«Ricevete lo Spirito Santo. A coloro a cui perdonerete i peccati, saranno perdonati»

 

Ma c’è un altro filone da interpretare circa il rapporto tra lo Spirito santo e la Pasqua, che si trova descritto nel Vangelo secondo Giovanni. Anzitutto il momento della morte di Gesù: secondo il quarto vangelo «Gesù disse: «È compiuto!». E, chinato il capo, consegnò lo spirito» (Gv 19,30). Il vangelo di Giovanni supera di gran lunga l’espressione rispettivamente di Marco e di Luca (Mc 15,37.39 e Lc 23,46: «spirò») ma anche di Matteo (27,50: «rese lo spirito»).

Alcuni autori hanno pensato di collegare l’ultima azione di Gesù morente alla Madre e al discepolo amato, presenti sotto la croce, nell’atto di “trasmettere lo Spirito”. Dopo tutto in precedenza Gesù ha promesso di donare lo spirito: «Nell’ultimo giorno, il grande giorno della festa, Gesù, ritto in piedi, gridò: «Se qualcuno ha sete, venga a me, e beva chi crede in me. Come dice la Scrittura: Dal suo grembo sgorgheranno fiumi di acqua viva». Questo egli disse dello Spirito che avrebbero ricevuto i credenti in lui: infatti non vi era ancora lo Spirito, perché Gesù non era ancora stato glorificato» (Gv 7,37-39).

Come scrive Brown: «Giovanni vuol dire che quando Gesù chinò il capo verso coloro che erano presso la croce… egli consegnò loro lo Spirito santo. Essi sarebbero stati i primi ad essere costituiti figli di Dio dal Gesù vittorioso, quando fu innalzato da terra sulla croce ma prima che risorgesse dai morti» (La morte del Messia, 1221). In questo testo vengono inopinatamente superati gli stessi discepoli.

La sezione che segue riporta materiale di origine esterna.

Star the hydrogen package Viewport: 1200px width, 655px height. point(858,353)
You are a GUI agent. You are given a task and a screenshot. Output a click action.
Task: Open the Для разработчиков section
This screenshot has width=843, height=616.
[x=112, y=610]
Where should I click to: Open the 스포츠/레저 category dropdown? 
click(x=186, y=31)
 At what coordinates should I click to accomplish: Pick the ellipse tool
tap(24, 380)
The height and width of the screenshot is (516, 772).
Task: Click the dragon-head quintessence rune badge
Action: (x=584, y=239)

Il testo giovanneo pur orientandosi verso un percorso che la Chiesa affronterà in seguito – anche se eccessivamente caricato di significati dall’interpretazione patristica –, è invece in contatto con la tradizione dei Vangeli Sinottici, che ricorda ad esempio il potere di “legare e sciogliere”, così come troviamo in Mt 18,18 e 16,19. E tuttavia non va letto come la versione giovannea del racconto della Pentecoste trasmesso nel libro degli Atti.

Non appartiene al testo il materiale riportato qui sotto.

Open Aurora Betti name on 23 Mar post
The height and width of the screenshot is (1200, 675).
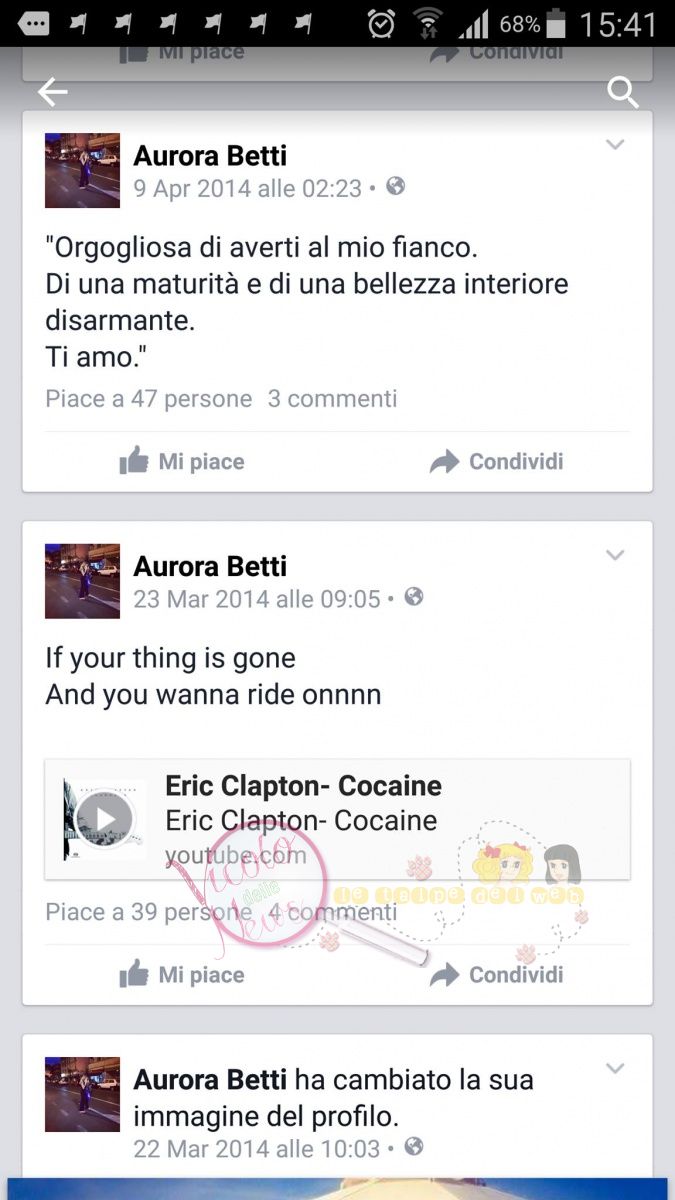click(210, 566)
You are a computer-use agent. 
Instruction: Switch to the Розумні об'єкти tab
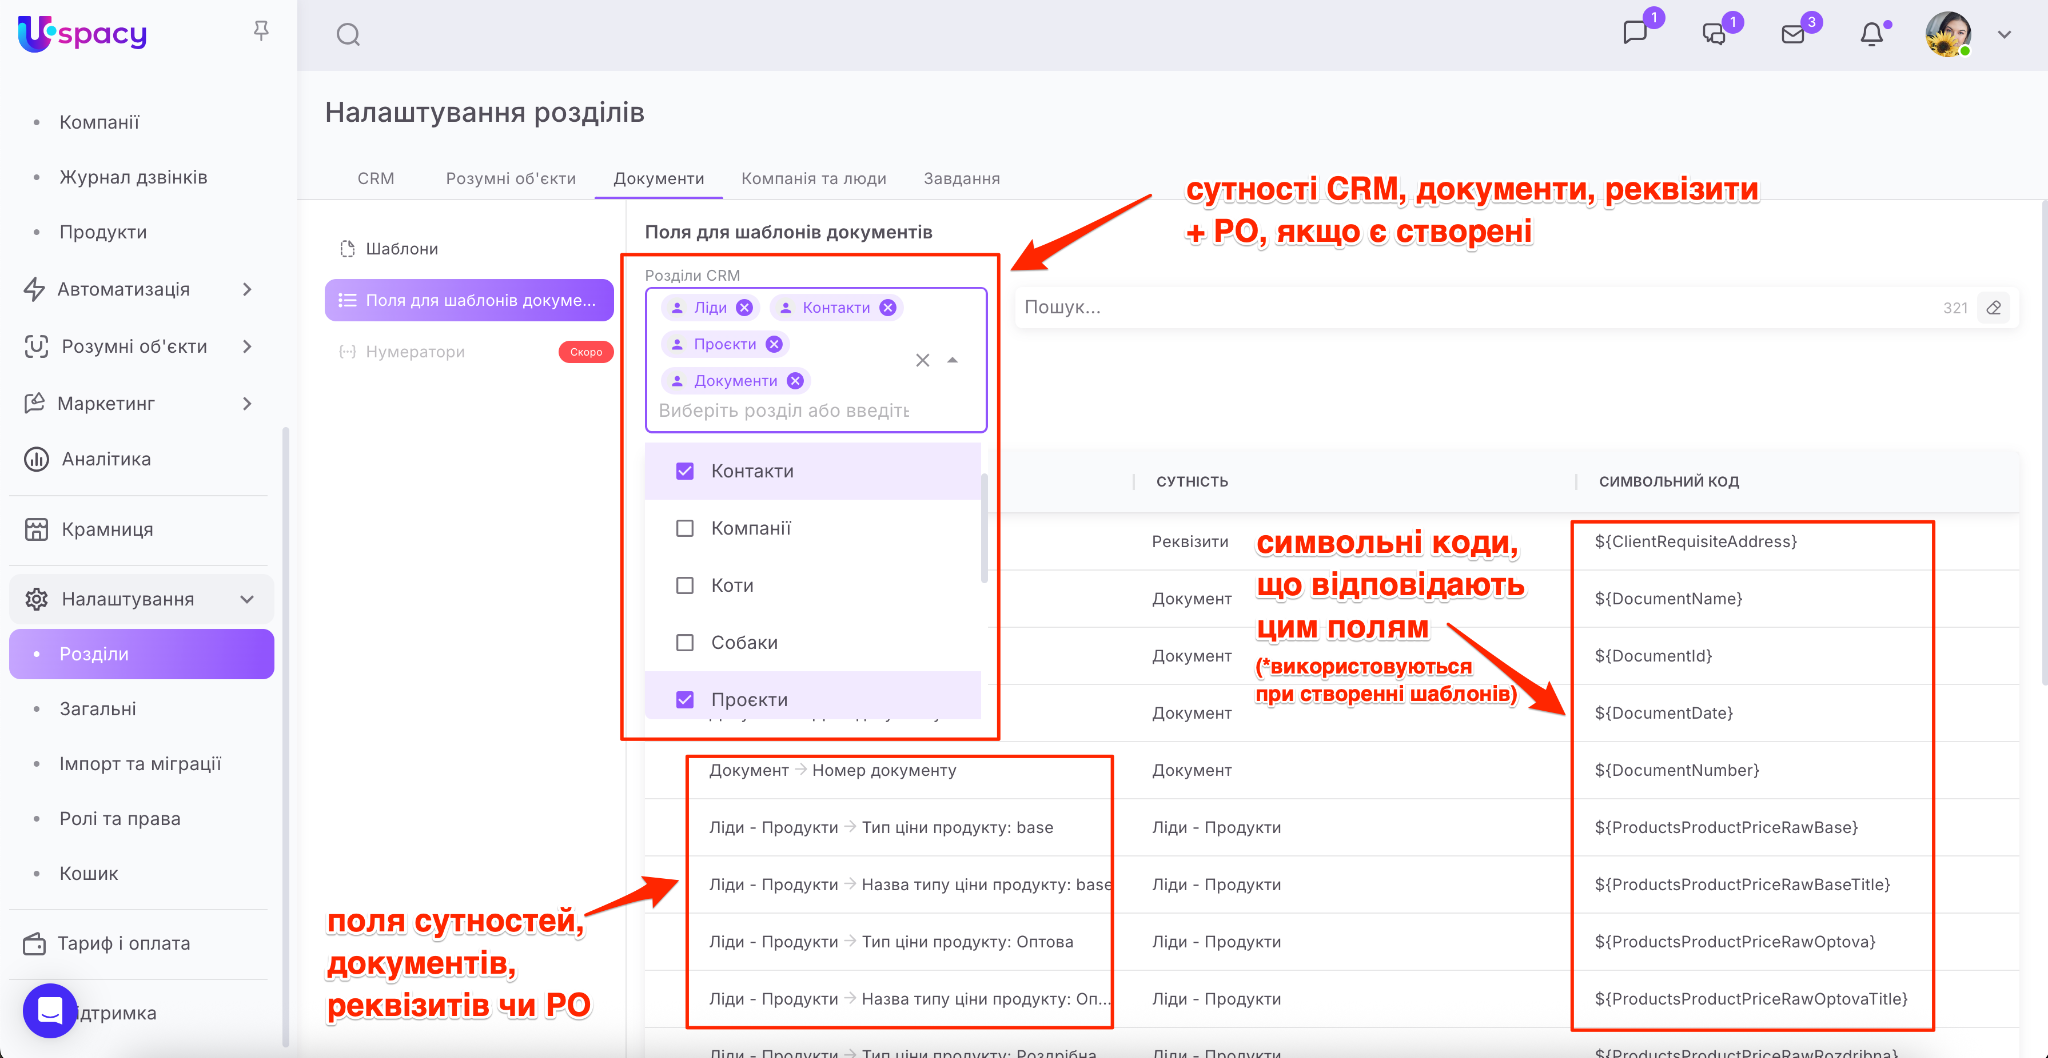(x=510, y=178)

Nel Vangelo di Giovanni, infatti, il perdono dei peccati ad opera dei discepoli è indicato con forza come dono del Risorto alla sua chiesa: lo stesso fatto che è il perdono ad avere la precedenza significa indicare la preminenza della salvezza, ma avviene comunque all’interno della comunità, come si esprime lo stesso Giovanni nella lettera: «se camminiamo nella luce, come egli è nella luce, siamo in comunione gli uni con gli altri, e il sangue di Gesù, il Figlio suo, ci purifica da ogni peccato» (1 Gv 1,7).

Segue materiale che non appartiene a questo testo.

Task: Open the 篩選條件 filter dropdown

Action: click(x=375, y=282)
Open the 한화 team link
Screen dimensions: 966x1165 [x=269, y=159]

Lo Spirito santo, dono del risorto, anzi del Cristo nell’atto stesso della sua morte, creano il tessuto ecclesiale in cui la comunità sperimenta la propria fragilità, ma anche la grandezza della misericordia divina nel Cristo, della salvezza operata dalla croce: «quando sarò innalzato da terra, attirerò tutti a me» (Gv 12,32).

Per esprimersi ancora con le parole della lettera dell’apostolo: «Se diciamo di essere senza peccato, inganniamo noi stessi e la verità non è in noi. Se confessiamo i nostri peccati, egli è fedele e giusto tanto da perdonarci i peccati e purificarci da ogni iniquità. Se diciamo di non avere peccato, facciamo di lui un bugiardo e la sua parola non è in noi» (1 Gv 1,8-10). E ancora: «se uno vede il proprio fratello commettere un peccato che non conduce alla morte, preghi, e Dio gli darà la vita» (1 Gv 5,16).